«Они. Три друга», — обрадовался Яня и двинулся дальше.
Следы привели к почерневшей виселице и к скелету человека, развалившемуся от времени. Здесь люди склонялись над скелетом: видно, как клюка чиркнула по земле. А дальше… Дальше дырки от клюки повели в сторону, а следы от солдатских сапог пропали.
«Куда же они делись? Что ж, будем искать», — решил Яня и в этот миг услышал, как кто-то с завыванием, с надрывом запел. Казалось, человек пел и плакал. И Яня тронулся на плач-песню. Через несколько метров, раздвигая высокую полынь, увидел, как из небольшой ямы мелькают черные вспышки выбрасываемой земли. От этих вспышек ему стало страшно, словно он в глухом овраге натолкнулся на умирающего ребенка.
— Кто живой тут?

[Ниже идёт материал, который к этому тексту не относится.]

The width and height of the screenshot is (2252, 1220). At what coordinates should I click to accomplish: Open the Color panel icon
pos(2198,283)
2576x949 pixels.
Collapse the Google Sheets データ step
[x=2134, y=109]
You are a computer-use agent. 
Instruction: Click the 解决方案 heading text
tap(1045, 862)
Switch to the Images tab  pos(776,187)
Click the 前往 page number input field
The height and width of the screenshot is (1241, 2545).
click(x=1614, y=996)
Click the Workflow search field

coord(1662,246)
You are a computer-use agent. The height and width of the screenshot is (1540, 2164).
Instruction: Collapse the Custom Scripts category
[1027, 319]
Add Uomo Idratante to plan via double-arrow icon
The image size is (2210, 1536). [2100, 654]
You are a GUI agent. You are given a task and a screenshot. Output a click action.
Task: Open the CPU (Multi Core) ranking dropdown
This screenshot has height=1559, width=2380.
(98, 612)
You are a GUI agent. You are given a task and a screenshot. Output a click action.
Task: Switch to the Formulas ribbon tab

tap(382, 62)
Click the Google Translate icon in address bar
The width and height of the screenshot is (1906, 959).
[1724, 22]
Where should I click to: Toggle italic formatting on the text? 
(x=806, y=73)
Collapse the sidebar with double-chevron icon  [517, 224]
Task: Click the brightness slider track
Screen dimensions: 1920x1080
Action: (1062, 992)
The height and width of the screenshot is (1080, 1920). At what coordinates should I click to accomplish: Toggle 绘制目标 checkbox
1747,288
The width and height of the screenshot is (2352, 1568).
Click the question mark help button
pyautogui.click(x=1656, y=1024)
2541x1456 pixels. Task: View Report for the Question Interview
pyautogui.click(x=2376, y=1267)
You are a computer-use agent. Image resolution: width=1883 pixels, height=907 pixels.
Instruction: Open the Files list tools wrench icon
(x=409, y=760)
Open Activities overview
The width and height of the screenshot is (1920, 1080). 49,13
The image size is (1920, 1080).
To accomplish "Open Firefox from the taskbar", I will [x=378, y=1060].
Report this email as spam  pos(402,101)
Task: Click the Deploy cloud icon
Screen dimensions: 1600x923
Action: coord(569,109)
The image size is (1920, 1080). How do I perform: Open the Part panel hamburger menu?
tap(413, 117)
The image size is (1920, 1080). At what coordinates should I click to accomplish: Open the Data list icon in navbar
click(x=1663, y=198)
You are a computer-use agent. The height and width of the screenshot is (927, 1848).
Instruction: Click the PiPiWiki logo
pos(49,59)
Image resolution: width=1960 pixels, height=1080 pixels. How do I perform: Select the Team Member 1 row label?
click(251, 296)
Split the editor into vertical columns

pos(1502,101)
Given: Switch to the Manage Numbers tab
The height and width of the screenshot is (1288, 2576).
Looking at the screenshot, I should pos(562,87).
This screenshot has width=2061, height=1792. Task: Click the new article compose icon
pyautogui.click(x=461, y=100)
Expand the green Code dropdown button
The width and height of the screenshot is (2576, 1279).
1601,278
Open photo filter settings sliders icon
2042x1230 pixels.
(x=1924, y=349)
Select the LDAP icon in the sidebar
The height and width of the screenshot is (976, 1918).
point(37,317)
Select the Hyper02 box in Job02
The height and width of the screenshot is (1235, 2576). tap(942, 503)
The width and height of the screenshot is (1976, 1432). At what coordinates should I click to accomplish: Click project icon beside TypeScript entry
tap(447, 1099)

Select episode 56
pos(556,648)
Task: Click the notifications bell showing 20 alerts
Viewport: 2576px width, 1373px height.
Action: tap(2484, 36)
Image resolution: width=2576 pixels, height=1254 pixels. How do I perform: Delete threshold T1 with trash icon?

Эй! — с дрожью в голосе окликнул он.
Из ямы показалась лохматая голова, лицо, заросшее бородой, с провалами на щеках и большими горящими глазами.
— Я тут живой, как видишь, — ответил человек, осматривая Яню воспаленными глазами. — Я, Ермолай Агапов. Сызнова жизнь начинаю. И ты, вижу, моей породы. Давай обосновывайся.
— Нет. Мне еще время не вышло, — со скрытой завистью проговорил Яня и подошел к Ермолаю, заглядывая в свежевырытую яму, видя там пестренькую курочку, всю в грязненьких ленточках. — Эх, живность около тебя?
— Да-а. Спаслась, — с радостью сообщил Ермолай. — Только лопаткой землю копнул, как она из полыни ко мне, и голосок: «Ке-ке-ке». Ишь, уцелела. Одна единственная в селе. А другая поганая живность развелась — крысы. Боюсь: спать лягу — сожрут.
— Крысы живого человека не сожрут. Хуже крыс на земле существа есть — их бойся. Как они тебя не зацапали?
— Немцы-то? Видал. Подошли к селу, да, видно, перепугались: пожарища мертвая. Ведь такое село во сне приснится, и то с ума спятишь, — со стоном закончил Ермолай и снова принялся копать, осторожно обходя лопатой курочку.
— Ты вот что, оставь на время строительство свое, — попросил Яня. — Скажи: не один ведь в село-то пришел? Видал я три следа. Куда двое делись? Командарм товарищ Горбунов меня в поиски послал.
— Знаю его. Знаю! — оживленно воскликнул Ермолай. — В бане у меня мылся.
— Ну, тогда помогай мне. Где двое-то?
— Мои дружки? Ушли, брат, сначала вон на ту гору. Вон лес-то. А потом я видел: немцы двигались туда, а дружки мои кинулись в сторону… из автоматов палили. И с тех пор не знаю.
— За твою откровенность я тебе радостную весть сообщу, — чуть погодя сказал Яня.
— Скажи. Только не знаю, какая радость перешибет мою хворь. Иногда сердце так ноет, что думаешь, такая боль быка бы свалила. Нет. Видишь, копаю.